Jagd wrote: ↑Sun Feb 20, 2022 11:36 am
mlinssen wrote: ↑Sat Feb 19, 2022 7:12 pm
I'm looking for initiation rites though, such as we find in Acts - yet none of them in the gospels. Where is the bond? Where is the buying in, where is the declaration. Where is the signed contract, where is the hazing, the celebrating of having become Chr?stian
There's none of it, the gospels are just a distant story about some dude who did some stuff. Somewhere.
Why would people know only the gospel narratives? There's nothing in it for them - but that's off-topic perhaps, the OP doesn't inquire about all that. And I know from experience that all you need to do to become a Christian is having Christian parents, as those will simply compel you into doing that
I think the baptisms in the gospels give a hint that they were
massively important to becoming a Christian as an initiation ritual. The eucharist is probably extremely old too (its absence in John could be because one of the authors of that Gospel was getting so carried away with the farewell discourse that he just forgot it, or it was snipped out during all the crazy edits that have happened to that text). Celsus mentions Christ creating great banquets out of nowhere, there's the wedding at Cana, the multiple stories of feeding the multitudes, the lord's supper, the blood and wine bleeding out of Christ, and the vine and bread discourses in John. These hint toward the typical agricultural/fertility focus of mystery religions, with the baptismal initiation and ritualistic eating/drinking being no different from other ancient mystery religions. The significance between this and the Isis mysteries are no joke, and following your discovery of male-female pairs of names, I wouldn't be surprised if Christ's forename was meant to be a masculine version of Isis (although I know you point to a different Egyptian god/name).

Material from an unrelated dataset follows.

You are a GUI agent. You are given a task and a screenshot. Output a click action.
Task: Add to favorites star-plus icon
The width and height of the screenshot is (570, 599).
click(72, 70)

So I think that was mostly what these earliest Christians were up to, and much of the gospels' narratives focus on these practices in one way or another (everything otherwise are miracles, teachings, and everything to do with the passion/resurrection, which itself is based on the dying-and-rising motif common in mystery religions, reframed later on to parallel the Yom Kippur sacrifice)
mlinssen wrote: ↑Sat Feb 19, 2022 7:12 pm
By the way, it would seem there weren't even gospel narratives before the 3rd CE. I'm reading Christi Thora at the moment and have a hunch of what Vinzent is going to write next - this is going to be a very exciting decade
Extremely excited to hear more about this. The more I read into the texts, the later in history they appear to emerge,
especially in final form. Many scholars seem to discount how much these texts must have changed over time, believing that they emerged in full-form at their convenient ranges of dates, like Athena emerging as an adult out from Zeus.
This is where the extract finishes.